The Global Run Of The Internet Of Things: New Products Tested Everywhere

If nothing else, the Internet of Things is a global phenomenon.

When the commercial Web came along, people around the world had to become part of the network, one person at a time. It took a number of years for the masses of businesses and consumers to get online.

When mobile entered the picture, led by Apple, the adoption rate was much faster, primarily because the network was firmly in place, pretty much everywhere.

Now with both faster networks and mobile having penetrated most of the planet, creating and connecting other things to that network can be exponentially faster.

This also means that there are no inhibitions on IoT innovation based on geography.

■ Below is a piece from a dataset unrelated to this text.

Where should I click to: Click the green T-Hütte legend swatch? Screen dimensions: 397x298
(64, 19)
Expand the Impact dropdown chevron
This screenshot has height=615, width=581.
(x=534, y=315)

If one country has laws or regulations limiting a particular IoT creation, that product or service can be launched and tested in a different market. This is now happening around the world. Some examples:

  • Domino’s is set to test pizza delivery by drones in New Zealand. New aviation rules recently were modified to allow control and use of unmanned aerial vehicles for recreational and commercial purposes in New Zealand.
  • The world’s first self-driving taxi service just started in Singapore. While Google, Volvo and others have been talking about and testing self-driving cars, the Singapore self-driving taxi is billed as the first to launch, allowing people to summon the taxi via smartphone.
  • Malibu Rum, with its London agency SharpEnd, is rolling out 40,000 rum bottles with NFC tags so consumers (no pun intended) can tap a bottle with their smartphone to receive instantly-delivered content. The bottles go on sale this week in 1,600 Tesco stores in the U.K.
  • Lighting leader Philips Lighting created LED bulbs with beaconing capability built in. In retail store, the lights can locate a smartphone-carrying shopper to an accuracy within inches. The lights were deployed in stores of the French retailer Carrefour.
  • Uber teamed with Volvo to launch self-driving cars in Pittsburgh. Like the Singapore self-driving cars, the Uber vehicles also will require a person to still be behind the wheel, just in case.
  • Chinese powerhouse Xiaomi has launched a smart washing machine in China. This follows the China launch of several other IoT products there.

There are more, but this is just a sampling.

The IoT’s global nature means that brands and marketers have to be on the lookout for innovations without geographic boundaries.

As these innovations are introduced and tested in any given market, a success could be followed by a full-scale launch elsewhere or even a global rollout.